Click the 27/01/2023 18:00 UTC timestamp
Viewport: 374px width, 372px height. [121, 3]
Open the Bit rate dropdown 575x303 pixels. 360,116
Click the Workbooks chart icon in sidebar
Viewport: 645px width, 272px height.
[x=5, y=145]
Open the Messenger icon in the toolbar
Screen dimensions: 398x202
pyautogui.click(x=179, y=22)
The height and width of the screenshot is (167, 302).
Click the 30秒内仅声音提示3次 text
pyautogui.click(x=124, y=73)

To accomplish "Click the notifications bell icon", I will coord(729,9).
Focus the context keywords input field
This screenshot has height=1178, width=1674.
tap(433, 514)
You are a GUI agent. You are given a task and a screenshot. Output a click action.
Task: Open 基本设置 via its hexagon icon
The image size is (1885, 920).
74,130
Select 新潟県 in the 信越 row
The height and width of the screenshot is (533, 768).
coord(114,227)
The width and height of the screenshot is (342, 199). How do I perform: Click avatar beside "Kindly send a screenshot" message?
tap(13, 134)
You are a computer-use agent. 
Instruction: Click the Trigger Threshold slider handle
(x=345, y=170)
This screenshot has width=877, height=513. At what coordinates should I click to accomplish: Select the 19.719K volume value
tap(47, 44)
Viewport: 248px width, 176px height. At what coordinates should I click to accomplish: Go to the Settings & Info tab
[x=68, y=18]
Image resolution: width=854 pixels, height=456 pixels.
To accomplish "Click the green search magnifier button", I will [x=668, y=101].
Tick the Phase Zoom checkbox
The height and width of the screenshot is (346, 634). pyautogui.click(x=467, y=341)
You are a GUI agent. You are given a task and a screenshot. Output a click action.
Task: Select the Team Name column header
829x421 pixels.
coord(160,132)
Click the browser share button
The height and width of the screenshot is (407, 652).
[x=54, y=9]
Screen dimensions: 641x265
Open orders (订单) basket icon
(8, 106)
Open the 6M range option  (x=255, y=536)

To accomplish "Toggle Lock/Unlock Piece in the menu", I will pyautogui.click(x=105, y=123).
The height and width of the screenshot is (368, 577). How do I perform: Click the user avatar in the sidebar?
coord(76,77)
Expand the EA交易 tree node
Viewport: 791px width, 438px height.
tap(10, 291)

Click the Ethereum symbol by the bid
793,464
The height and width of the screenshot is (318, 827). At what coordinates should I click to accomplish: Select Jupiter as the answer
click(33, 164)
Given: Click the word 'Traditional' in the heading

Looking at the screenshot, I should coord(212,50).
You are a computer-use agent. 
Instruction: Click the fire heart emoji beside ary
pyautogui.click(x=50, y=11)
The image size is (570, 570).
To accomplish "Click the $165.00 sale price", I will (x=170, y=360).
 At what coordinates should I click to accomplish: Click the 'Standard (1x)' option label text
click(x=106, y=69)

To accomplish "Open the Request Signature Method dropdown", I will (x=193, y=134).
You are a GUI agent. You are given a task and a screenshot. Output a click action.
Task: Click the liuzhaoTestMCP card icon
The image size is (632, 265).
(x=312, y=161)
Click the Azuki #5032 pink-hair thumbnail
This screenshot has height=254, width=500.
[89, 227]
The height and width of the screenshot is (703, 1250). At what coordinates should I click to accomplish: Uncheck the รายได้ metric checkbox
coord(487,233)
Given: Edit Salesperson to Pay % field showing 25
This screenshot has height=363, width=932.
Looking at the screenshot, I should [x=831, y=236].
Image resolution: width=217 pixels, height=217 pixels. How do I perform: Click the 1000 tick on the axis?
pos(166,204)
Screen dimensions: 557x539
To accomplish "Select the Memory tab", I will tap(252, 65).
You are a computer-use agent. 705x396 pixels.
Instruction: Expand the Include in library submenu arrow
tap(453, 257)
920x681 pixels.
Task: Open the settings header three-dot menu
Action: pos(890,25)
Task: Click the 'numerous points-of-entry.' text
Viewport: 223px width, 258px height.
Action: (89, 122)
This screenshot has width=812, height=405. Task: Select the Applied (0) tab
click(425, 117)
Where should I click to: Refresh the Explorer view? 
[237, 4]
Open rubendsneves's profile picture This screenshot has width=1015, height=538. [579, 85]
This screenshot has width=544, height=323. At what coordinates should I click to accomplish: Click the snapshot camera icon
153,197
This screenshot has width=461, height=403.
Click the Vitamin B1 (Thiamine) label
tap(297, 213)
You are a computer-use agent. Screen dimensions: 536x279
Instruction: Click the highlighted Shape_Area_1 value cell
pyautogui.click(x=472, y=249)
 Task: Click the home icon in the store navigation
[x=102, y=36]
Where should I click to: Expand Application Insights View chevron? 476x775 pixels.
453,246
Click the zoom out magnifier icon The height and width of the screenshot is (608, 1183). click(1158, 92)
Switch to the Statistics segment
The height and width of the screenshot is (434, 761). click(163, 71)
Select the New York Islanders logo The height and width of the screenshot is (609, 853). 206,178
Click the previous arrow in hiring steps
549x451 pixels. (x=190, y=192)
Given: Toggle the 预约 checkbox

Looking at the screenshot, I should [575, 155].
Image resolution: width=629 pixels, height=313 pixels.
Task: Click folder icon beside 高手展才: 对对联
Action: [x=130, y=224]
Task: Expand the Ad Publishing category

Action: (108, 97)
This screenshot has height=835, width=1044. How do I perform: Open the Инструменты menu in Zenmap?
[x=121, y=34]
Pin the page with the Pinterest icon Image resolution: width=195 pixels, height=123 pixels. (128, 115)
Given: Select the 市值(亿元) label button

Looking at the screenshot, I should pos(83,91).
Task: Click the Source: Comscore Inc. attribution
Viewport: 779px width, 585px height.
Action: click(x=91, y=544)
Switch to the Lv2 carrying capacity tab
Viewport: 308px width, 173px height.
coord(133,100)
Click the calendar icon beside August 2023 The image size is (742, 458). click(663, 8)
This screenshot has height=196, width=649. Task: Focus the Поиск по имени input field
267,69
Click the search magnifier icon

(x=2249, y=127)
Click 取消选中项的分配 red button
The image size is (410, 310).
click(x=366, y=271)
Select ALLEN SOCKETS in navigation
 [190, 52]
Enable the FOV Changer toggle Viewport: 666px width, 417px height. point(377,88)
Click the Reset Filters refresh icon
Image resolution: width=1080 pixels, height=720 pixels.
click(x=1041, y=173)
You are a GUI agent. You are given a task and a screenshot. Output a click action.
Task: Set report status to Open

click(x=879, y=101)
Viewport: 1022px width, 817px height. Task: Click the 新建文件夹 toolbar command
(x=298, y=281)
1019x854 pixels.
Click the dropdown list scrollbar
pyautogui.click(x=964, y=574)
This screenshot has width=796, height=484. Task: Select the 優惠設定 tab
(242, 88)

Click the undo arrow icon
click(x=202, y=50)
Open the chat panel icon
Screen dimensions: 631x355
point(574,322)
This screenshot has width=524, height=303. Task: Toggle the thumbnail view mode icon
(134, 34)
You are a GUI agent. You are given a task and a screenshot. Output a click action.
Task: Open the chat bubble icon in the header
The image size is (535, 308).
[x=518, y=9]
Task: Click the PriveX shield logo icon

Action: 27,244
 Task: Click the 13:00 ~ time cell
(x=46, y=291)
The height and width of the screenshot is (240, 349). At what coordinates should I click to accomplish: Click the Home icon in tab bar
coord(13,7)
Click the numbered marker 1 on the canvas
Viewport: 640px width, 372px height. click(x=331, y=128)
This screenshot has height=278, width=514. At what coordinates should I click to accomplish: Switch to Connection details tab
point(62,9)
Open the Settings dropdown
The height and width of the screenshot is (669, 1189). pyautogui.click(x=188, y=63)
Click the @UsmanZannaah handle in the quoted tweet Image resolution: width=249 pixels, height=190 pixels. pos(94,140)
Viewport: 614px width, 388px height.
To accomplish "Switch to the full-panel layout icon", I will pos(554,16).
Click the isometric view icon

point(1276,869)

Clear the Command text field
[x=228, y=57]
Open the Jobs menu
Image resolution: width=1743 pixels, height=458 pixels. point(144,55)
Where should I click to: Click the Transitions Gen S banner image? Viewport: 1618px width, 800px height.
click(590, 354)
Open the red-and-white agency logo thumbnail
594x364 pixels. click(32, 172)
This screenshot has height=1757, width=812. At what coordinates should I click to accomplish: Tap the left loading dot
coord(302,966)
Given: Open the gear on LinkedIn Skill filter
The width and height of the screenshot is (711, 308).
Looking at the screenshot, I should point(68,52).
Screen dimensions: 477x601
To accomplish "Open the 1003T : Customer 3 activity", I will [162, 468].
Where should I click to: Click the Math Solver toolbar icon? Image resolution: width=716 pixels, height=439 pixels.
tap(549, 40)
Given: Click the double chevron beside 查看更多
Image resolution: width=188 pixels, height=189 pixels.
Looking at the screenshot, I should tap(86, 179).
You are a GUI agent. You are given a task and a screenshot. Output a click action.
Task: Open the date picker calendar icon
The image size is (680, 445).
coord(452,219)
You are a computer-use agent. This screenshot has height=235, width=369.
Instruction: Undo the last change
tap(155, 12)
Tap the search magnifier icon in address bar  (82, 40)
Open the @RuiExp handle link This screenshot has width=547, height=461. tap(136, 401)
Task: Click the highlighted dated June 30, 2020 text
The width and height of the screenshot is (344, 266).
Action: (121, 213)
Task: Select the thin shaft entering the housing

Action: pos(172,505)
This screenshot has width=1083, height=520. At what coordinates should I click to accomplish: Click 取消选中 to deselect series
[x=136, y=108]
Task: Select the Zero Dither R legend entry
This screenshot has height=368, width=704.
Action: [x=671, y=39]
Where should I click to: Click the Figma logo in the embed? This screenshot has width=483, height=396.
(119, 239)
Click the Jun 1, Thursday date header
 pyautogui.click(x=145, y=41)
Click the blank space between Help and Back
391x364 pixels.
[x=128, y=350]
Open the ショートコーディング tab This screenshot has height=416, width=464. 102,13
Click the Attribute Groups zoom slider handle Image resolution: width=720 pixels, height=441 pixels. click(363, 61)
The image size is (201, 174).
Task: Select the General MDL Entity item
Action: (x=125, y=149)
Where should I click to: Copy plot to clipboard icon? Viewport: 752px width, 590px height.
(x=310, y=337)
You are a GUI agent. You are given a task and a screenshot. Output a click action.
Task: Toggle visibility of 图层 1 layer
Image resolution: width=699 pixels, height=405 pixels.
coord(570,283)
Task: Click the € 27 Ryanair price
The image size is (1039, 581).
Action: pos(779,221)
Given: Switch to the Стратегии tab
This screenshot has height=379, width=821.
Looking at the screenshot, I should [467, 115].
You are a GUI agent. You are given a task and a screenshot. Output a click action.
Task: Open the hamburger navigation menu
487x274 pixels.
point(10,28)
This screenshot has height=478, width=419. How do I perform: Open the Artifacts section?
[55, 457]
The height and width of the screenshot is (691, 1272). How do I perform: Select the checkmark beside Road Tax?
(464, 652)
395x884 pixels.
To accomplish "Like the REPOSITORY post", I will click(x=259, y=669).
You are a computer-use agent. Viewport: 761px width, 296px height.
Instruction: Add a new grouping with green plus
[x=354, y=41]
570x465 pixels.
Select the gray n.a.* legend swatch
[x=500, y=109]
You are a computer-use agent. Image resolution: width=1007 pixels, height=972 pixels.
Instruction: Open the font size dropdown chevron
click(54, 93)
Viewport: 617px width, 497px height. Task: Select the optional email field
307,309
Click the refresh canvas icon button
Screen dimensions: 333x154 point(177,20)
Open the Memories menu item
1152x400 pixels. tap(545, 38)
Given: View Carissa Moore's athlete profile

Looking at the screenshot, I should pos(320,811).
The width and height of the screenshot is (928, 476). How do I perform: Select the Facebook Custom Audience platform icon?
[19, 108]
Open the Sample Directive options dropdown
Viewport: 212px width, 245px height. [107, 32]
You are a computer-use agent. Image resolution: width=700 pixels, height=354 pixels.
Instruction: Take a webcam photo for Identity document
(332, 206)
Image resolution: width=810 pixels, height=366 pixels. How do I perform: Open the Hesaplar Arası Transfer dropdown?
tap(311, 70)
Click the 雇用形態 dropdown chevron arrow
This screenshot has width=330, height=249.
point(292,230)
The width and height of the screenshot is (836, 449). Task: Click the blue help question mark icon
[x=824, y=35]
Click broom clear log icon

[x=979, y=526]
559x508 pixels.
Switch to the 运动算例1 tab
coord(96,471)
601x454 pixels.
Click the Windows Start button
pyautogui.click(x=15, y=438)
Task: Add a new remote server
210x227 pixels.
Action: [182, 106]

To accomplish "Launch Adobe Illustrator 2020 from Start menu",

____

Task statement
Look for "will" in each line of the material, then copy the lines where it is found.

Answer for this exercise
To accomplish "Click the notifications bell icon", I will coord(729,9).
To accomplish "Click the green search magnifier button", I will [x=668, y=101].
To accomplish "Toggle Lock/Unlock Piece in the menu", I will pyautogui.click(x=105, y=123).
To accomplish "Click the $165.00 sale price", I will (x=170, y=360).
To accomplish "Open the Request Signature Method dropdown", I will (x=193, y=134).
To accomplish "Select the Memory tab", I will tap(252, 65).
To accomplish "Switch to the full-panel layout icon", I will pos(554,16).
To accomplish "Open the 1003T : Customer 3 activity", I will [162, 468].
To accomplish "Like the REPOSITORY post", I will click(x=259, y=669).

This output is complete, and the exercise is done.